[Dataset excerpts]
◆ ◆ ◆ ◆ ◆

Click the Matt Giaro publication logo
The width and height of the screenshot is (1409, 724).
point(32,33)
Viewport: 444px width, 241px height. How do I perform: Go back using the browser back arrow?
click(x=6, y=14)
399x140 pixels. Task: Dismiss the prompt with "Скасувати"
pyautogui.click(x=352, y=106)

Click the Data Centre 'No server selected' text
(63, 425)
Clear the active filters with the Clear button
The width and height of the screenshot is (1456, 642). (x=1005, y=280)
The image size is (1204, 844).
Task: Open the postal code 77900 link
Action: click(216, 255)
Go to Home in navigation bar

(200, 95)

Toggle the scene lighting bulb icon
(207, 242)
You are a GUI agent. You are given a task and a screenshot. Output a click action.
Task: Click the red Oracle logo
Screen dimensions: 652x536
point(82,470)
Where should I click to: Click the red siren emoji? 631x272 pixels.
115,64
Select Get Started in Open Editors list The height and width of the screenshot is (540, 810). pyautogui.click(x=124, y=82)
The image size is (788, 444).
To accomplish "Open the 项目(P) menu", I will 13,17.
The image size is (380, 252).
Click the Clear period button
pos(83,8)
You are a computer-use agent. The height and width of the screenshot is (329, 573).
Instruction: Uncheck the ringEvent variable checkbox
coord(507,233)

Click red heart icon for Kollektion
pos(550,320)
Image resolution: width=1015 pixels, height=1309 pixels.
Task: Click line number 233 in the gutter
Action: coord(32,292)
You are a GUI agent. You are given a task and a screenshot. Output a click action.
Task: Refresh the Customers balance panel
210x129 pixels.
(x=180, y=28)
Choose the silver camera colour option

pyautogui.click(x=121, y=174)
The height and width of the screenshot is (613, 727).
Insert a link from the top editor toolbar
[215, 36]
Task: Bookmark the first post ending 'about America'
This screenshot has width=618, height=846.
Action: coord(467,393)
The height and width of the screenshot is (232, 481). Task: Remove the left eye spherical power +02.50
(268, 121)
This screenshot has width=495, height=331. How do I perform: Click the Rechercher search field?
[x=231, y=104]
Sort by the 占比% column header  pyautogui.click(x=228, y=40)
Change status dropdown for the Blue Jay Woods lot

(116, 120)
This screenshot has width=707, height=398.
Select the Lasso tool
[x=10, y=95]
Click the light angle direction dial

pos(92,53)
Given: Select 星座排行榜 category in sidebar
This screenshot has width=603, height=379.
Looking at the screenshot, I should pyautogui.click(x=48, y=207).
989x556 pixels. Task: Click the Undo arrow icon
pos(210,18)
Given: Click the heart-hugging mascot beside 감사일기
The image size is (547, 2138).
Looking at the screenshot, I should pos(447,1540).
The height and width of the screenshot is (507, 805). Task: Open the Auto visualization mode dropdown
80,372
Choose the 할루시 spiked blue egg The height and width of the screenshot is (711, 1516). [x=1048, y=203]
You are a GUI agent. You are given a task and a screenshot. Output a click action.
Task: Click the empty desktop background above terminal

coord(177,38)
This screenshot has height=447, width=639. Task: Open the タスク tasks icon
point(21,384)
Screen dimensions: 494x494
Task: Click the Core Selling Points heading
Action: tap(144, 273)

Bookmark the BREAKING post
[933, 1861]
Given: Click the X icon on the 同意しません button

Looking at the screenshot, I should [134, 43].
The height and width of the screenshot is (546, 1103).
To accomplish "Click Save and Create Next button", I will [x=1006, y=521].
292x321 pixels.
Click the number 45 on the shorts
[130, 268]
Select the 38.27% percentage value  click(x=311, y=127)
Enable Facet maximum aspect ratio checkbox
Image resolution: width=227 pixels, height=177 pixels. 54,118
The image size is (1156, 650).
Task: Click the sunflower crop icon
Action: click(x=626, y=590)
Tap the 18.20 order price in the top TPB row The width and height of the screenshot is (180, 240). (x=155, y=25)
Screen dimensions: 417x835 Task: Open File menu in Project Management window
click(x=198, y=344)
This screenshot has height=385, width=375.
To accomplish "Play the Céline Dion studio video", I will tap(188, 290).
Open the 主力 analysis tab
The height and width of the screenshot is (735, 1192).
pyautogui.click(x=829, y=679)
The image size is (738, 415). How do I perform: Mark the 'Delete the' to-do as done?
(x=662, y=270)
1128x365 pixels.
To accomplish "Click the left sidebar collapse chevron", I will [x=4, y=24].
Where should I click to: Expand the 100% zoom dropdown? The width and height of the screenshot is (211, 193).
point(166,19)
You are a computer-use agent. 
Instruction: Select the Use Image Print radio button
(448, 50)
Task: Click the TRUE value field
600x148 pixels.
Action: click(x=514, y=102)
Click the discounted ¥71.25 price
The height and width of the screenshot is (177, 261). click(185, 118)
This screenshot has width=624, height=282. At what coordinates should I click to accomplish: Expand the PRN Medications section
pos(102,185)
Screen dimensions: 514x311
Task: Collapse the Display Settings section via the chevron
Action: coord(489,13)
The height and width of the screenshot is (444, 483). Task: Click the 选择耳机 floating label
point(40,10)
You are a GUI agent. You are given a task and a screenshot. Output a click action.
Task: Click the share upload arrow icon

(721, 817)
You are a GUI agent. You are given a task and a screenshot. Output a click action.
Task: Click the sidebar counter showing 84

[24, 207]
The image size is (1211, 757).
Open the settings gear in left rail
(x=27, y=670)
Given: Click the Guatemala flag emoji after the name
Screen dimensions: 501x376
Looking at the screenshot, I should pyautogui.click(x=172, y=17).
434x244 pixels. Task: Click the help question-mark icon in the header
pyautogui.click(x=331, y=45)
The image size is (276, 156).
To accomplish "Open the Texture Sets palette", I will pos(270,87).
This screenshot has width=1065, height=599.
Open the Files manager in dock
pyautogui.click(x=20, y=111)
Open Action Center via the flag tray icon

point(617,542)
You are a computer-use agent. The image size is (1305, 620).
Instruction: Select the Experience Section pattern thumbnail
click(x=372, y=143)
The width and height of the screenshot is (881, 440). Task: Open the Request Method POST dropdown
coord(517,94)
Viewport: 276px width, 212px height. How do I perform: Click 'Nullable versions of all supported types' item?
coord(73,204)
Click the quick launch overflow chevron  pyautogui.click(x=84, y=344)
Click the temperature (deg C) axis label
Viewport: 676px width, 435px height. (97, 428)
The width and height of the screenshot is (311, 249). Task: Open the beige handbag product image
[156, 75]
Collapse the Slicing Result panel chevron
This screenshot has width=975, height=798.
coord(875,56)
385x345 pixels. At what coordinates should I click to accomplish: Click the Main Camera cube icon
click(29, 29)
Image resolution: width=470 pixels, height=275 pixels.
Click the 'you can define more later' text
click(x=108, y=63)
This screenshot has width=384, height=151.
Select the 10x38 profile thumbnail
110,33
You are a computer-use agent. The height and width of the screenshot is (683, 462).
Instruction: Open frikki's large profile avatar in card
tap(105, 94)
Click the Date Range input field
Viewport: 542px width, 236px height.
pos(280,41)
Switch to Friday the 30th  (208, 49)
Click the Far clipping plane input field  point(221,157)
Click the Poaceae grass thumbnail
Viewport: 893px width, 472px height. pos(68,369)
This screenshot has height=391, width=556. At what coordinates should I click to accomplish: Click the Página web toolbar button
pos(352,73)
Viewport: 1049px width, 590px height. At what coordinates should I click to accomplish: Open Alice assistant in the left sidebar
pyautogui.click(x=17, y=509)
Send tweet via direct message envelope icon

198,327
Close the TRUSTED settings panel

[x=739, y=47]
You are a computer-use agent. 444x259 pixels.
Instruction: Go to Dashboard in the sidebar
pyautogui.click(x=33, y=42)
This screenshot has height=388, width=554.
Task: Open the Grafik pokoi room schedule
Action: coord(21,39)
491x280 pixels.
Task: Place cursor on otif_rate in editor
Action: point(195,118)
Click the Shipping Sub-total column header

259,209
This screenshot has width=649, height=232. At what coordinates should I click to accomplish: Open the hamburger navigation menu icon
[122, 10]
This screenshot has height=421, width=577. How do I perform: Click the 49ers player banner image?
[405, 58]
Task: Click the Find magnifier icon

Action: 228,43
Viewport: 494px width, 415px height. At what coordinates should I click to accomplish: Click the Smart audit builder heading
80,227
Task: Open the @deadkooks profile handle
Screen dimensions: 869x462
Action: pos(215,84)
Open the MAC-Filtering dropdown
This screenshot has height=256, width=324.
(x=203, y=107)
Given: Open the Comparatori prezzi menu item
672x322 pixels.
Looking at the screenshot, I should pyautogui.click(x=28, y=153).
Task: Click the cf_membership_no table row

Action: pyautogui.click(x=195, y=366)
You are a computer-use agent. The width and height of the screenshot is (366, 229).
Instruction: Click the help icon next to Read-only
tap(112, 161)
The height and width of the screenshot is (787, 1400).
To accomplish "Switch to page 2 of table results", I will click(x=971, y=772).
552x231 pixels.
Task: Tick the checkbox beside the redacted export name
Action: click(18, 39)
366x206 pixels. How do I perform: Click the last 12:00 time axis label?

◆ ◆ ◆ ◆ ◆

YOUR OBJECTIVE - Check each line of the data above for the string "input", and copy the ones that have it.

REPLY -
Click the Date Range input field
Click the Far clipping plane input field  point(221,157)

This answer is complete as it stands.